START Reading text

Although the CRISPR/Cas9 gene-editing system can manipulate the genomes of many animals, plants, and fungi, it has difficulty coming to grips with Candida albicans, an exceptionally shifty foe. C. albicans has more moves than most gene-editing systems can keep up with. It has no plasmid system. It lacks any known meiotic phase. And it is diploid. Actually, it has a disturbing tendency toward aneuploidy. Thus, C. albicans is not only unpredictable and variable in matters chromosomal, it also maintains a protective redundancy.

C. albicans shrugs off conventional means of gene editing because it usually has two copies of every gene. Both copies of any particular gene are difficult to knock down efficiently enough to produce any phenotypic effect. And so it is hard to identify essential genes that could direct drug developers to the organism’s weaknesses. Finding C. albicans’ vulnerabilities is essential if this yeast, which is usually harmlessly commensal, is to be kept from causing deadly mucosal and systemic infections in immunocompromised people.

The problem of genomically seizing C. albicans was attacked by scientists at the Whitehead Institute. These scientists, led by Gerald R. Fink, Ph.D., a Whitehead founding member and a professor at MIT, optimized the CRISPR/Cas9 gene-editing system for C. albicans by recoding the Cas9 gene. The scientists described their innovation April 3 in the journal Science Advances, in an article entitled, “A Candida albicans CRISPR system permits genetic engineering of essential genes and gene families.”

“The Cas9 gene had to be recoded because the leucine CUG codon is predominantly translated asserine, there are no autonomously replicating plasmids, and there are no expression systems for small RNAs,” the article’s authors wrote. “To express a Candida-compatible Cas9, we synthesized a Candida/Saccharomyces codon–optimized version of Cas9 (CaCas9) that avoids the use of the CUG codon, ensuring compatibility with all CTG clade species.”

END Reading text

• _Questions to answer_
A: According to the first paragraph of the passage on gene editing in Candida albicans, what traits of C. albicans make it hard for gene-editing systems to handle? List each one.
B: Pick up the passage on gene editing in Candida albicans after its last sentence and continue it.
The data that follow have nothing to do with the passage above.

START Provided data

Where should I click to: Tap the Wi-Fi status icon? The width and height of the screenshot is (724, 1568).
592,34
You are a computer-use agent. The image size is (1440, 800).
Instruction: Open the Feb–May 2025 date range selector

END Provided data

• _Your written answers_
A:
- It has no plasmid system.
- It lacks any known meiotic phase.
- It is diploid.
- It has a tendency toward aneuploidy.

B:
The writers explained how they created two systems—a “Duet” system that requires the sequential integration of two plasmids, and a “Solo” system that consolidates the CRISPR system with the sgRNA system by fusing them in a single plasmid construct. “Both the Duet and Solo systems feature simplified ligation of annealed oligos into the site created with BsmBI, leaving no extraneous sequences,” the authors asserted.

Using their modified CRISPR/Cas9 gene-editing system in both laboratory and clinical strains, the Whitehead Institute scientists efficiently mutated in a single experiment both copies of several different genes, including members of a gene family important for antibiotic resistance as well as an essential gene. The scientists estimated that their CRISPR/Cas system should be able to target more than 98% of C. albicans' genome. That means it should be possible to determine which of C. albicans' 6,000 genes are essential and might make good drug targets.

“The improvement efficiency brought by this system expands the scale at which we can do genetics in this important pathogen,” said Valmik Vyas, Ph.D., a postdoctoral researcher in Dr. Fink’s laboratory. “It's an exciting time to be working on Candida.”

The scientists anticipate their system can overcome a key impediment to making multiple knockouts while analyzing gene families—the need for simultaneous mutation at multiple loci. The Candida genome, the scientists pointed out, is populated by many gene families, including more than 120 drug efflux pumps. This redundancy impedes analysis of the resistance to antifungal agents because the construction of multiple mutations in the members of these families is beyond current technology. These pumps also give Candida a high inherent drug resistance, rendering all but one drug resistance marker useless.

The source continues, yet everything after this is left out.